Try it: Recast the data as a two-column CSV with the headers input and output. Begin at the line that has "The width and height of the screenshot is (657, 591)." and stop after the line that has "The image size is (497, 861).". Give one row per pair, with the given text in input and its reply in output, each in one quoted field with line breaks turned into spaces.

Records to process:
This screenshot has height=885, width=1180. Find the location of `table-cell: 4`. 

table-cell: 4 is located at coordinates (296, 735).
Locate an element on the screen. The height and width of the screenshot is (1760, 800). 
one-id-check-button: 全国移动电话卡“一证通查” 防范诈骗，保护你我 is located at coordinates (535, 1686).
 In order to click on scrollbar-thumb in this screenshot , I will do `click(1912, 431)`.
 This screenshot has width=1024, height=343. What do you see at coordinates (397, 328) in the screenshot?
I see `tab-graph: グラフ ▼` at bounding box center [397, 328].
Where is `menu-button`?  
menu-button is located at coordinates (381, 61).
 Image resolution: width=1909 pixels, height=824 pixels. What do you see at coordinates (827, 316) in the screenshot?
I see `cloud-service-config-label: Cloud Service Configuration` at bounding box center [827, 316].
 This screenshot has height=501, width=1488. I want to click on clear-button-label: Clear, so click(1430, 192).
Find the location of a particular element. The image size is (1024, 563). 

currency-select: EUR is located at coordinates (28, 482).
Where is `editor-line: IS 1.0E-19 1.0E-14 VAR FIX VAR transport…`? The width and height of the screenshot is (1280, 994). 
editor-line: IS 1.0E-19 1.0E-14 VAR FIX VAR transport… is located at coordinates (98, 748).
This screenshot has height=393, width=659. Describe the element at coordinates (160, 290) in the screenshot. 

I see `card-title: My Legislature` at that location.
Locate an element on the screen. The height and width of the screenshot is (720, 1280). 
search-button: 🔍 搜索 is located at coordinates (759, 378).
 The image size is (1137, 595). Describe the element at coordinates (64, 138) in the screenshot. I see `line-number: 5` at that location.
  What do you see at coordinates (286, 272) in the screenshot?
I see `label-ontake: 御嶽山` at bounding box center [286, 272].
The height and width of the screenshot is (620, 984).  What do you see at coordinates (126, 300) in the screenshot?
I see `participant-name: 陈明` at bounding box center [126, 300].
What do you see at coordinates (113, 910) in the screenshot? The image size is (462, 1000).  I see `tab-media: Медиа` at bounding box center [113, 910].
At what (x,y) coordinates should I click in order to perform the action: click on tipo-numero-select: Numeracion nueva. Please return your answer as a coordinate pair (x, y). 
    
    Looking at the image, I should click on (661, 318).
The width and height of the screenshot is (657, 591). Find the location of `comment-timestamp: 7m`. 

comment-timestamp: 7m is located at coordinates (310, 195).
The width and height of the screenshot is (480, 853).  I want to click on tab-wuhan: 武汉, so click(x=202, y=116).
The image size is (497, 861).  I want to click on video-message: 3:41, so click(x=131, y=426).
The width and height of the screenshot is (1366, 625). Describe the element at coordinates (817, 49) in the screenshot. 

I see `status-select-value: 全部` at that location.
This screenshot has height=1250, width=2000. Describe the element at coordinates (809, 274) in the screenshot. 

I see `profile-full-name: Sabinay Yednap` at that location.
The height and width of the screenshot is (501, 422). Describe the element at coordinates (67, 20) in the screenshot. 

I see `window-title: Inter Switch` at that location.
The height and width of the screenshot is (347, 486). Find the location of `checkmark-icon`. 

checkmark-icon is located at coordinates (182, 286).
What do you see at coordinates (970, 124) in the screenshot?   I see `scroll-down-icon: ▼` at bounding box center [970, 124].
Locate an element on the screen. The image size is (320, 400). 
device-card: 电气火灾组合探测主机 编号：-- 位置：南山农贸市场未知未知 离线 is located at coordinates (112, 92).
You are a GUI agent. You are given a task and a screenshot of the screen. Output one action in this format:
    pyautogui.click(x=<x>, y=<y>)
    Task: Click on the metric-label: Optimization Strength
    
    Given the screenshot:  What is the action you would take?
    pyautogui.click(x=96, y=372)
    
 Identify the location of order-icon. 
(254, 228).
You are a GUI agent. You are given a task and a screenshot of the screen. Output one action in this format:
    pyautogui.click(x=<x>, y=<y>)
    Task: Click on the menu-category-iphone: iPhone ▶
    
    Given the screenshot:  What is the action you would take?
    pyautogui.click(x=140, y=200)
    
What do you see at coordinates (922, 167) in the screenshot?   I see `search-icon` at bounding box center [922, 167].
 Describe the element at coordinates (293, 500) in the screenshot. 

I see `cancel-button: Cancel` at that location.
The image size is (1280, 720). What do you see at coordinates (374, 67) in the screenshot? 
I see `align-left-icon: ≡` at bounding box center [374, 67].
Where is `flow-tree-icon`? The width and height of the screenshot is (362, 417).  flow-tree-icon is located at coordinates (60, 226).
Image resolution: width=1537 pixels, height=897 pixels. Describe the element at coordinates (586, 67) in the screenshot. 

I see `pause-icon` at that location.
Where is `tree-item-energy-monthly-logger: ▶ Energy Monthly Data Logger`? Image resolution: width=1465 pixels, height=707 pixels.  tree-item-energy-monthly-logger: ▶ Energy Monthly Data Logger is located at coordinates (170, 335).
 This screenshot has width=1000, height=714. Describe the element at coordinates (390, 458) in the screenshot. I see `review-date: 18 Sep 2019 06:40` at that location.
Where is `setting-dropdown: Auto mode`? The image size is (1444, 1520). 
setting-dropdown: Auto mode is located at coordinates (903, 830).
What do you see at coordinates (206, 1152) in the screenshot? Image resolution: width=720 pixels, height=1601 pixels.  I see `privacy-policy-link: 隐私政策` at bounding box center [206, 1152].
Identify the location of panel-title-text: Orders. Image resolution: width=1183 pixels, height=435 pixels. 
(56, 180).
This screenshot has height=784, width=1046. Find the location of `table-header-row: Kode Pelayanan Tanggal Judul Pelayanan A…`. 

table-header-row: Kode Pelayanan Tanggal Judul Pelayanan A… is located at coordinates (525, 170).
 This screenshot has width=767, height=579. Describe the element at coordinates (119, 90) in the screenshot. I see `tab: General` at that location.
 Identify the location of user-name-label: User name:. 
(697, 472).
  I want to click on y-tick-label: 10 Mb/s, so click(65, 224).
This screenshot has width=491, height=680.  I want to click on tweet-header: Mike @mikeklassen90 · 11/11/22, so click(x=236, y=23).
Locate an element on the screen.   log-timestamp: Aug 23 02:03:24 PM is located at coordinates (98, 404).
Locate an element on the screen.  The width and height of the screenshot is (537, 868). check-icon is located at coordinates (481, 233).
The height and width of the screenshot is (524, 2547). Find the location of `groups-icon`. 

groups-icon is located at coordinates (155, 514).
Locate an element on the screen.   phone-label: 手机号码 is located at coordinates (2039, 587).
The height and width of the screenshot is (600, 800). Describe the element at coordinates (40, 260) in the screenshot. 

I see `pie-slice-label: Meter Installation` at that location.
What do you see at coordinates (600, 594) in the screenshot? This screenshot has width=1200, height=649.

Solution to this exercise:
input,output
"The width and height of the screenshot is (657, 591). Find the location of `comment-timestamp: 7m`.","comment-timestamp: 7m is located at coordinates (310, 195)."
"The width and height of the screenshot is (480, 853).","I want to click on tab-wuhan: 武汉, so click(x=202, y=116)."
"The image size is (497, 861).","I want to click on video-message: 3:41, so click(x=131, y=426)."